The first option is to apply for a loan. The second is to have a rights offer.
The company will determine how much capital it requires and from that will calculate the number of shares to put on offer and the price to offer it at.
Company XYZ Ltd wants to raise R60 million for additional capital to expand its operations. The company decides to issue an additional 15m shares @ R4.50 per share. XYZ Ltd's shares currently trade @ R6.25.
In terms of the offer, the rights would be distributed on a 4 for 10 basis, where for every 10 shares held, XYZ Ltd is offering you the right to buy another 4 shares at a 38% discount of R 4.25
What to do as a rights holder:
Option 1: Shareholders can take up the rights by making the election online. Click on the "perform election" tick in the tools column on your portfolio.

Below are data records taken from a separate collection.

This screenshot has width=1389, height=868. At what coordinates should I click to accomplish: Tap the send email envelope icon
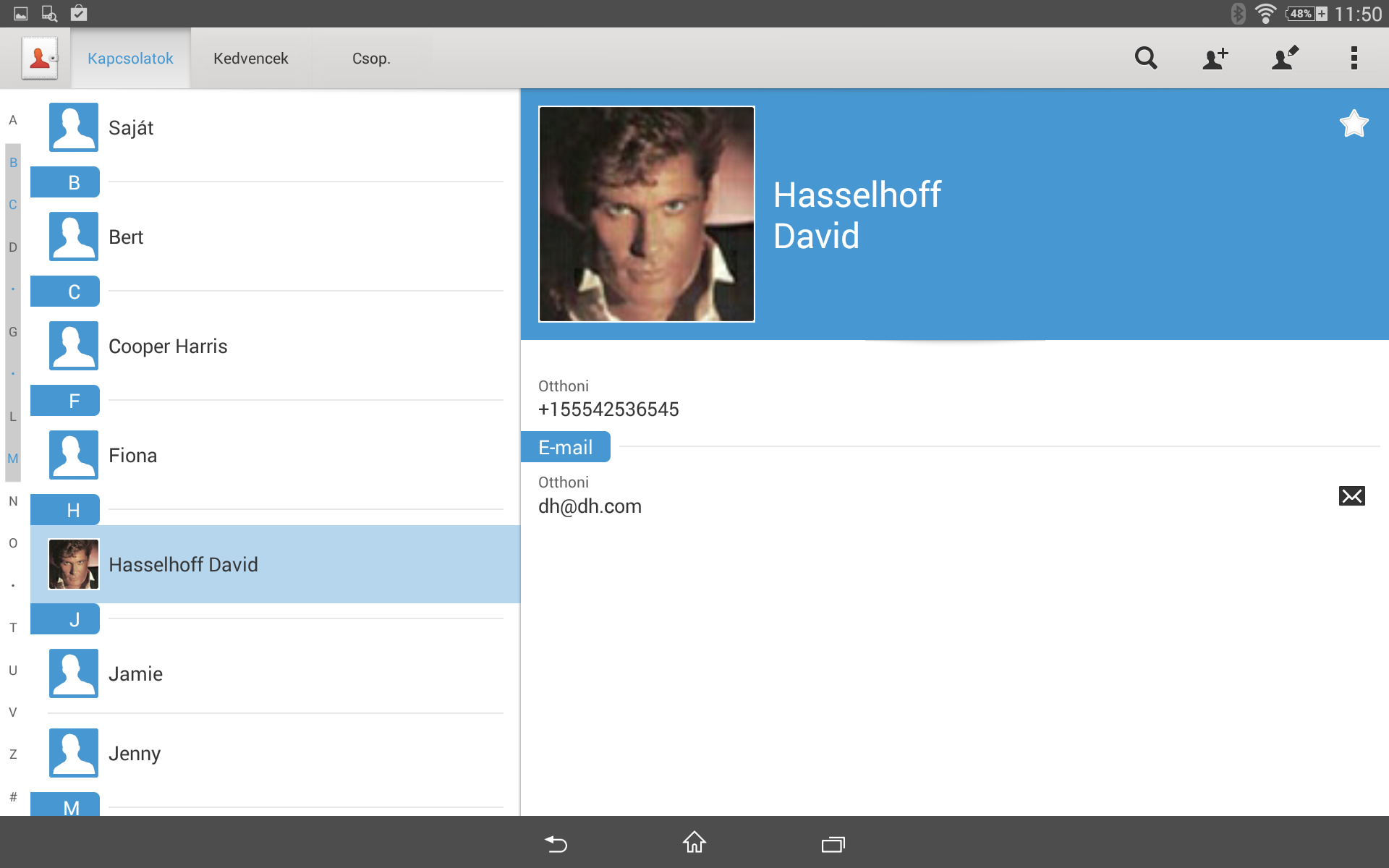coord(1351,496)
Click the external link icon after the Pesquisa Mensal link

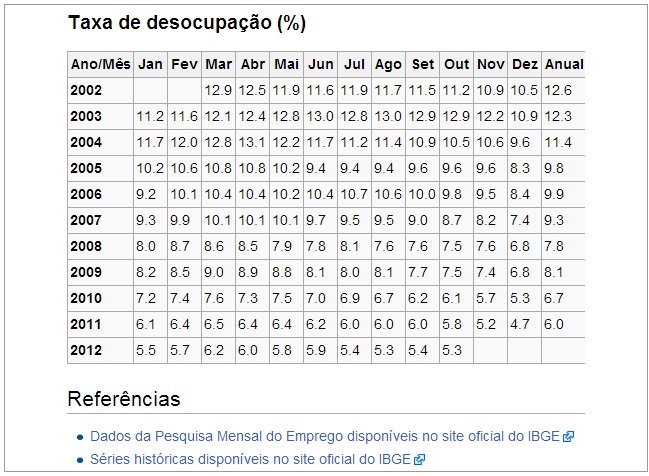(568, 437)
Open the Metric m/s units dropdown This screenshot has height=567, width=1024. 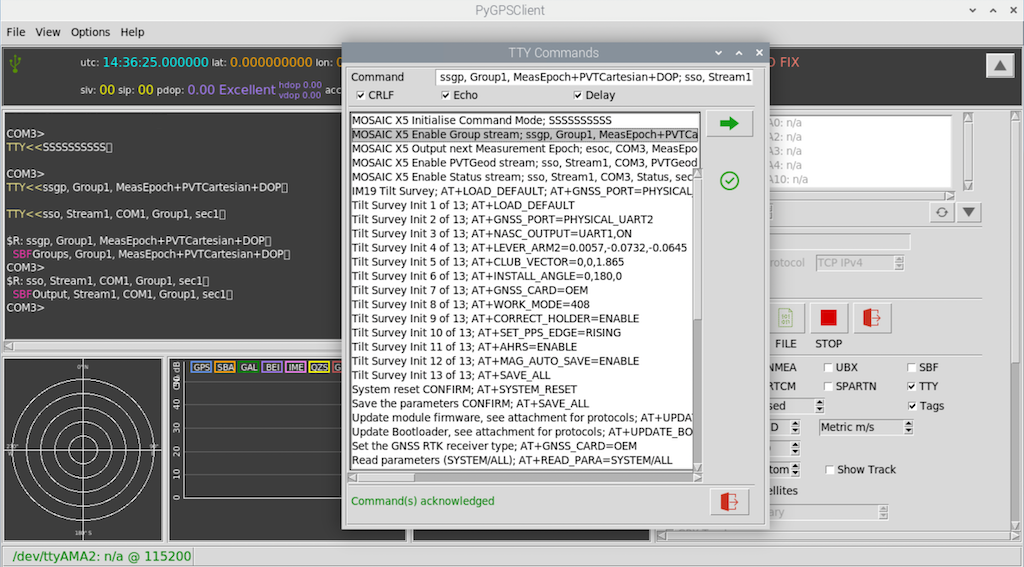point(865,427)
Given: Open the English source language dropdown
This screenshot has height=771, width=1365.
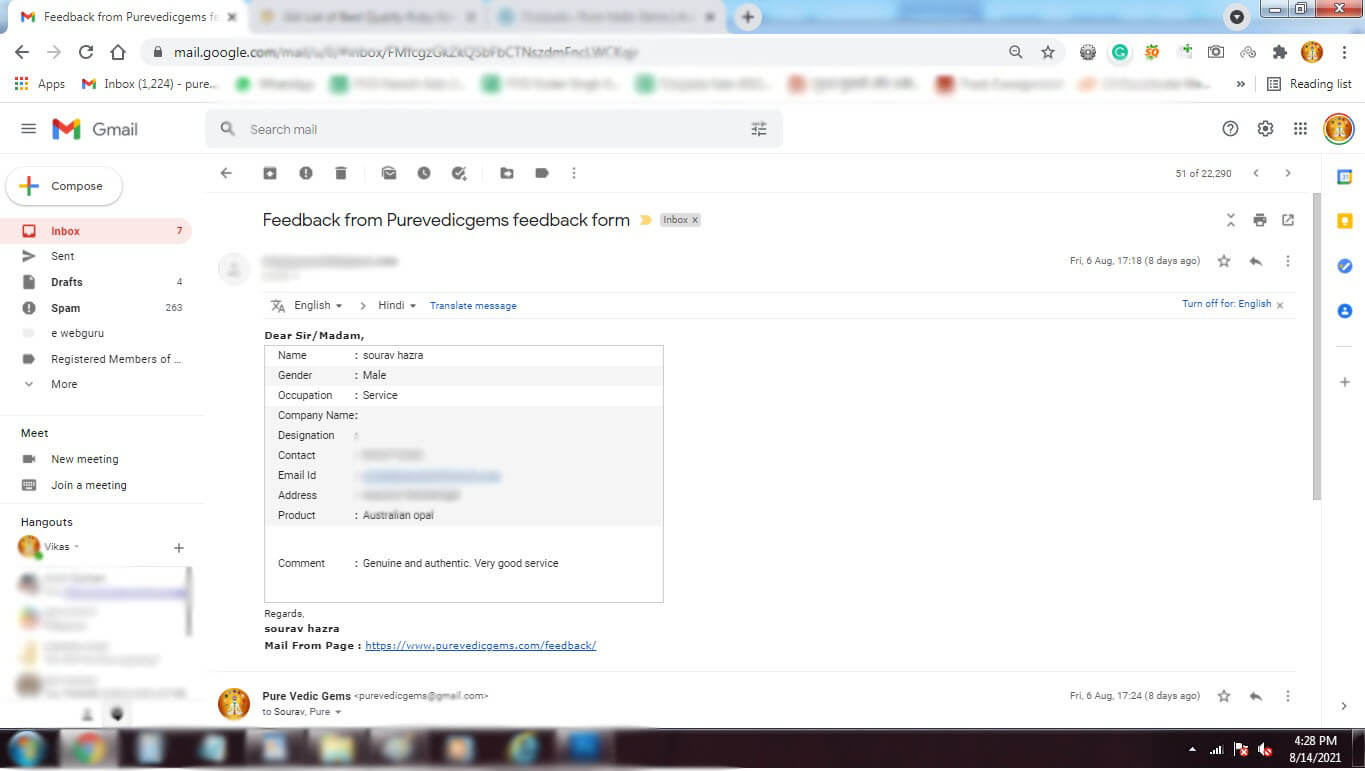Looking at the screenshot, I should pos(318,306).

By performing this election you agree to buy more shares in XYZ Ltd, 4 for every 10 held at a price of R 4.25. As you are the holder of a 1000 XYZ Ltd shares you will now hold 1 400 shares and the additional shares will cost you R 1 700.00.
Option 2: You can choose to ignore your right rights... However this is NOT recommended, as your existing shares will be diluted because of the new shares issued.
If you ignore them you will lose the value of the right given to you.
Option 3: If you do not want to participate in the right issue, you can sell your rights to other existing shareholder or to new investors.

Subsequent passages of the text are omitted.